The reason why Facebook, Instagram and Whatsapp were down for 6 hours

Facebook, Instagram and Whatsapp down for almost 6 hours. Know why

Facebook, Instagram and whatsapp face global outage

Around 11.40 Eastern time (9 PM IST), users of Facebook, Instagram were not able to refresh their feeds and no messages were loading on Whatsapp too.

The tech giant Facebook which owns Facebook, Instagram and Whatsapp was experiencing some internal problems that led to the global outage of these platforms for about 6 hours.

Facebook platforms are used by a number of people who took to Twitter to share the news that they were not able to access these platforms. Facebook has nearly 2 billion active users and many of these users depend on these platforms for their businesses and communications.

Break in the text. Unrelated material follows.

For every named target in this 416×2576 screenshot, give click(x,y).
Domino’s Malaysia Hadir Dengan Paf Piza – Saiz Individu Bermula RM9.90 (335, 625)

But what caused this outage?

Facebook has officially come out and issued an apology along with a brief statement of what caused the outage.

Our engineering teams have learned that configuration changes on the backbone routers that coordinate network traffic between our data centers caused issues that interrupted this communication. This disruption to network traffic had a cascading effect on the way our data centers communicate, bringing our services to a halt.

Facebook said in its report

Many security experts and people on the internet citing sources from inside Facebook, traffic analysis pointed out that the problem would have to do with the DNS or BGP.

What is BGP?

Internet is not exactly easy or simple to explain. It’s a complex world and the best way to describe BGP would be with an example of an air traffic controller.

Internet is a complex network. Source

BGP, Border Gateway Protocol is a system that is responsible for your data to reach where it needs to reach as quickly as possible. Let’s say you (your data) wants to reach Facebook, there are so many ways your packet can reach the end destination.

Since there are lots of different ISP (Internet Service Providers), backbone routers and servers, your data can take a lot of different routes. It’s the BGP’s job to show your packet (flight) the quickest route to Facebook.

Let’s take an example. Let’s say you live on island A (it means your ISP is A) and Facebook is on island B. Now A and B aren’t connected directly.

But, A is connected to island C and B is connected to island D. Both the islands B and D are connected to island X. So the route for your data becomes (A -> C -> X -> B). This is exactly what BGP does.

Of course, this explanation is oversimplified and there are many other factors involved in this. In real-world these small islands would be called autonomous systems.

Since the internet is too huge and keeps changing always it is not possible to map the entire internet. As a shortcut, these autonomous systems share their maps and just copy the maps of the connected networks (islands).

Just like how you can reach the wrong destination if your GPS doesn’t work properly, BGP can go wrong too. If the maps aren’t updated properly, your data will reach some dead end.

Facebook’s report on the issue doesn’t reveal much but Cloudfare CTO reported that this might have been due to some bad updates to the BGP that took Facebook off the internet.

If you want to learn more about the details on how this works, you can read this article by Cloudfare which explains in technical details about this specific Facebook incident.

It was also reported that many employees were deployed to data centres in an effort to fix the issues. It isn’t easy to solve such problems and now that services are back Facebook has apologised and they blamed a “faulty configuration change” and not any devious hacks.